Collected data entries:
= = = =

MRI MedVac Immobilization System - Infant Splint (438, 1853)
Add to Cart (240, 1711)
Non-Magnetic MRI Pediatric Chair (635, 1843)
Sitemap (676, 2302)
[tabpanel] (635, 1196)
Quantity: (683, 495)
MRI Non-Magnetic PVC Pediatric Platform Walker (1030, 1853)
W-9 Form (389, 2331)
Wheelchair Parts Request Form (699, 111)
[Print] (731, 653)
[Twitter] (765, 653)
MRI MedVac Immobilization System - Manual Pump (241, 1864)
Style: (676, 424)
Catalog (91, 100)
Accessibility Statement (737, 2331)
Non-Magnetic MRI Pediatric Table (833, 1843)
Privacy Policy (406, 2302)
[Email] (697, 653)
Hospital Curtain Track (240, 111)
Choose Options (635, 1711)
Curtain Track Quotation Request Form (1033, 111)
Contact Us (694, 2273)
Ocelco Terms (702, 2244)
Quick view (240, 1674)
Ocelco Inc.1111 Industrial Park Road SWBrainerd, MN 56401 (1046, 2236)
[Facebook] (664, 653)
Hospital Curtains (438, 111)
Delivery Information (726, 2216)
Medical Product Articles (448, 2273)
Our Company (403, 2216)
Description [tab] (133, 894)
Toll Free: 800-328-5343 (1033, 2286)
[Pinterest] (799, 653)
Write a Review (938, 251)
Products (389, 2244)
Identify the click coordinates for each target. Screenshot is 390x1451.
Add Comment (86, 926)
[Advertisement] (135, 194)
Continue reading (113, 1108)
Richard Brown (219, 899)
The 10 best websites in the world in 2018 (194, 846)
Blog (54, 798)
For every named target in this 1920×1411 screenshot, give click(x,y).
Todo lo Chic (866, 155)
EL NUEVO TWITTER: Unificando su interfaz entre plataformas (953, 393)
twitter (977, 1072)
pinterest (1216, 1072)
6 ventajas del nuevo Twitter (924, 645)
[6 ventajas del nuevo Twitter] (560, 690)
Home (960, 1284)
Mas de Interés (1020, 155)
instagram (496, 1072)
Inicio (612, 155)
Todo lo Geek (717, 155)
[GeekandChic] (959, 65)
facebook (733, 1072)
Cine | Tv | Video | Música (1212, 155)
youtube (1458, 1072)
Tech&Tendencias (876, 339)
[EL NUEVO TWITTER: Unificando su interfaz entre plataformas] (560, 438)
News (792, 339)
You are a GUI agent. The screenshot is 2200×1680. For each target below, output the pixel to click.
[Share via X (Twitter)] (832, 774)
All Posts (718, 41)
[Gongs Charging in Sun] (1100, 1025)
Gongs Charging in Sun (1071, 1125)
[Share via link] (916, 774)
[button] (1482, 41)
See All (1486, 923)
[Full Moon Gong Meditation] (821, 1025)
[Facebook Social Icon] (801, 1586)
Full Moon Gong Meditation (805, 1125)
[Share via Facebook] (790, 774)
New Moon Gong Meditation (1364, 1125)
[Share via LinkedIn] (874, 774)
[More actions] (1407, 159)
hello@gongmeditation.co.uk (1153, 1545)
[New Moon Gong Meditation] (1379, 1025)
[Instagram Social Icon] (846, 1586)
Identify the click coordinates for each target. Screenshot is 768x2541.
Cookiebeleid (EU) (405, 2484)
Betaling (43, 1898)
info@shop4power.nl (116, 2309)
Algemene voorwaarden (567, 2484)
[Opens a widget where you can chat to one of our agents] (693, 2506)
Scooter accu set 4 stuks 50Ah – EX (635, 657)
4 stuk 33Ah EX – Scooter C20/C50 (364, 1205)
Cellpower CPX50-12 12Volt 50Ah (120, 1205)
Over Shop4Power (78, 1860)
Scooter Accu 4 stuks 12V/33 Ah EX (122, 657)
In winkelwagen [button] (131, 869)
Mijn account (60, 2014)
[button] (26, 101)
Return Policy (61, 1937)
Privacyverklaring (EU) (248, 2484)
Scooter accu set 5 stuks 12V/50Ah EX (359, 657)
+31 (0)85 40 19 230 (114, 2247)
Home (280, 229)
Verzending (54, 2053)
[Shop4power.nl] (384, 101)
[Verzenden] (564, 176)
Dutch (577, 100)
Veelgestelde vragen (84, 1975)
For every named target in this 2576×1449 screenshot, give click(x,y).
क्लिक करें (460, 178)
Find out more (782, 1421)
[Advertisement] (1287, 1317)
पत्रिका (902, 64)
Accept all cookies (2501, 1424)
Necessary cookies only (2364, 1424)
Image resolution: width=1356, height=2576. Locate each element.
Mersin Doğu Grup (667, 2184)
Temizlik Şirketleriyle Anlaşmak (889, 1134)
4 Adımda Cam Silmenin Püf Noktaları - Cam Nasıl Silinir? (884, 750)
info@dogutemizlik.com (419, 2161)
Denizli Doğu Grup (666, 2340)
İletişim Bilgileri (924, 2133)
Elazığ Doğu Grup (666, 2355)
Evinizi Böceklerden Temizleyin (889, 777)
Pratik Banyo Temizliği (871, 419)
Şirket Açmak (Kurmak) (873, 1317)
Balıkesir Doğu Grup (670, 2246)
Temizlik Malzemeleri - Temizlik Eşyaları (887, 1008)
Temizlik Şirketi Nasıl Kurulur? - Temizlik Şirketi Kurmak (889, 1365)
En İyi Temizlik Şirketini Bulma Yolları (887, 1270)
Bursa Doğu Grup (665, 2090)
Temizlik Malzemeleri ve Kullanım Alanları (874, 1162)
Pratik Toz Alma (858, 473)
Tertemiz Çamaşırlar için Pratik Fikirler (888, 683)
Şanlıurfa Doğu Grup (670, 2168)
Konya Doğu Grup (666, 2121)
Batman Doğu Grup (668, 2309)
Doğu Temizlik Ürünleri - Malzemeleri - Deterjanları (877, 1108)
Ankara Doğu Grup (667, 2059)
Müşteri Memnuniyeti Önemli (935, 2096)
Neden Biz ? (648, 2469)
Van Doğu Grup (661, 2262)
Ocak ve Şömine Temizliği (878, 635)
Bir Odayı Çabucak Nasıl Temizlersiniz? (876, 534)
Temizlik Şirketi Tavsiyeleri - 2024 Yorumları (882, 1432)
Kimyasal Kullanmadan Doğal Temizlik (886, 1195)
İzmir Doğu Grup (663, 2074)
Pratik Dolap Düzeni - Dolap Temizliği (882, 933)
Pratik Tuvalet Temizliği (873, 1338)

= = = =

__What you have to do__: The entries above, copied exactly, form the whole answer.

__Task output__:
MRI MedVac Immobilization System - Infant Splint (438, 1853)
Add to Cart (240, 1711)
Non-Magnetic MRI Pediatric Chair (635, 1843)
Sitemap (676, 2302)
[tabpanel] (635, 1196)
Quantity: (683, 495)
MRI Non-Magnetic PVC Pediatric Platform Walker (1030, 1853)
W-9 Form (389, 2331)
Wheelchair Parts Request Form (699, 111)
[Print] (731, 653)
[Twitter] (765, 653)
MRI MedVac Immobilization System - Manual Pump (241, 1864)
Style: (676, 424)
Catalog (91, 100)
Accessibility Statement (737, 2331)
Non-Magnetic MRI Pediatric Table (833, 1843)
Privacy Policy (406, 2302)
[Email] (697, 653)
Hospital Curtain Track (240, 111)
Choose Options (635, 1711)
Curtain Track Quotation Request Form (1033, 111)
Contact Us (694, 2273)
Ocelco Terms (702, 2244)
Quick view (240, 1674)
Ocelco Inc.1111 Industrial Park Road SWBrainerd, MN 56401 (1046, 2236)
[Facebook] (664, 653)
Hospital Curtains (438, 111)
Delivery Information (726, 2216)
Medical Product Articles (448, 2273)
Our Company (403, 2216)
Description [tab] (133, 894)
Toll Free: 800-328-5343 (1033, 2286)
[Pinterest] (799, 653)
Write a Review (938, 251)
Products (389, 2244)
Identify the click coordinates for each target. Screenshot is 390x1451.
Add Comment (86, 926)
[Advertisement] (135, 194)
Continue reading (113, 1108)
Richard Brown (219, 899)
The 10 best websites in the world in 2018 (194, 846)
Blog (54, 798)
For every named target in this 1920×1411 screenshot, give click(x,y).
Todo lo Chic (866, 155)
EL NUEVO TWITTER: Unificando su interfaz entre plataformas (953, 393)
twitter (977, 1072)
pinterest (1216, 1072)
6 ventajas del nuevo Twitter (924, 645)
[6 ventajas del nuevo Twitter] (560, 690)
Home (960, 1284)
Mas de Interés (1020, 155)
instagram (496, 1072)
Inicio (612, 155)
Todo lo Geek (717, 155)
[GeekandChic] (959, 65)
facebook (733, 1072)
Cine | Tv | Video | Música (1212, 155)
youtube (1458, 1072)
Tech&Tendencias (876, 339)
[EL NUEVO TWITTER: Unificando su interfaz entre plataformas] (560, 438)
News (792, 339)
You are a GUI agent. The screenshot is 2200×1680. For each target below, output the pixel to click.
[Share via X (Twitter)] (832, 774)
All Posts (718, 41)
[Gongs Charging in Sun] (1100, 1025)
Gongs Charging in Sun (1071, 1125)
[Share via link] (916, 774)
[button] (1482, 41)
See All (1486, 923)
[Full Moon Gong Meditation] (821, 1025)
[Facebook Social Icon] (801, 1586)
Full Moon Gong Meditation (805, 1125)
[Share via Facebook] (790, 774)
New Moon Gong Meditation (1364, 1125)
[Share via LinkedIn] (874, 774)
[More actions] (1407, 159)
hello@gongmeditation.co.uk (1153, 1545)
[New Moon Gong Meditation] (1379, 1025)
[Instagram Social Icon] (846, 1586)
Identify the click coordinates for each target. Screenshot is 768x2541.
Cookiebeleid (EU) (405, 2484)
Betaling (43, 1898)
info@shop4power.nl (116, 2309)
Algemene voorwaarden (567, 2484)
[Opens a widget where you can chat to one of our agents] (693, 2506)
Scooter accu set 4 stuks 50Ah – EX (635, 657)
4 stuk 33Ah EX – Scooter C20/C50 (364, 1205)
Cellpower CPX50-12 12Volt 50Ah (120, 1205)
Over Shop4Power (78, 1860)
Scooter Accu 4 stuks 12V/33 Ah EX (122, 657)
In winkelwagen [button] (131, 869)
Mijn account (60, 2014)
[button] (26, 101)
Return Policy (61, 1937)
Privacyverklaring (EU) (248, 2484)
Scooter accu set 5 stuks 12V/50Ah EX (359, 657)
+31 (0)85 40 19 230 (114, 2247)
Home (280, 229)
Verzending (54, 2053)
[Shop4power.nl] (384, 101)
[Verzenden] (564, 176)
Dutch (577, 100)
Veelgestelde vragen (84, 1975)
For every named target in this 2576×1449 screenshot, give click(x,y).
क्लिक करें (460, 178)
Find out more (782, 1421)
[Advertisement] (1287, 1317)
पत्रिका (902, 64)
Accept all cookies (2501, 1424)
Necessary cookies only (2364, 1424)
Image resolution: width=1356, height=2576. Locate each element.
Mersin Doğu Grup (667, 2184)
Temizlik Şirketleriyle Anlaşmak (889, 1134)
4 Adımda Cam Silmenin Püf Noktaları - Cam Nasıl Silinir? (884, 750)
info@dogutemizlik.com (419, 2161)
Denizli Doğu Grup (666, 2340)
İletişim Bilgileri (924, 2133)
Elazığ Doğu Grup (666, 2355)
Evinizi Böceklerden Temizleyin (889, 777)
Pratik Banyo Temizliği (871, 419)
Şirket Açmak (Kurmak) (873, 1317)
Balıkesir Doğu Grup (670, 2246)
Temizlik Malzemeleri - Temizlik Eşyaları (887, 1008)
Temizlik Şirketi Nasıl Kurulur? - Temizlik Şirketi Kurmak (889, 1365)
En İyi Temizlik Şirketini Bulma Yolları (887, 1270)
Bursa Doğu Grup (665, 2090)
Temizlik Malzemeleri ve Kullanım Alanları (874, 1162)
Pratik Toz Alma (858, 473)
Tertemiz Çamaşırlar için Pratik Fikirler (888, 683)
Şanlıurfa Doğu Grup (670, 2168)
Konya Doğu Grup (666, 2121)
Batman Doğu Grup (668, 2309)
Doğu Temizlik Ürünleri - Malzemeleri - Deterjanları (877, 1108)
Ankara Doğu Grup (667, 2059)
Müşteri Memnuniyeti Önemli (935, 2096)
Neden Biz ? (648, 2469)
Van Doğu Grup (661, 2262)
Ocak ve Şömine Temizliği (878, 635)
Bir Odayı Çabucak Nasıl Temizlersiniz? (876, 534)
Temizlik Şirketi Tavsiyeleri - 2024 Yorumları (882, 1432)
Kimyasal Kullanmadan Doğal Temizlik (886, 1195)
İzmir Doğu Grup (663, 2074)
Pratik Dolap Düzeni - Dolap Temizliği (882, 933)
Pratik Tuvalet Temizliği (873, 1338)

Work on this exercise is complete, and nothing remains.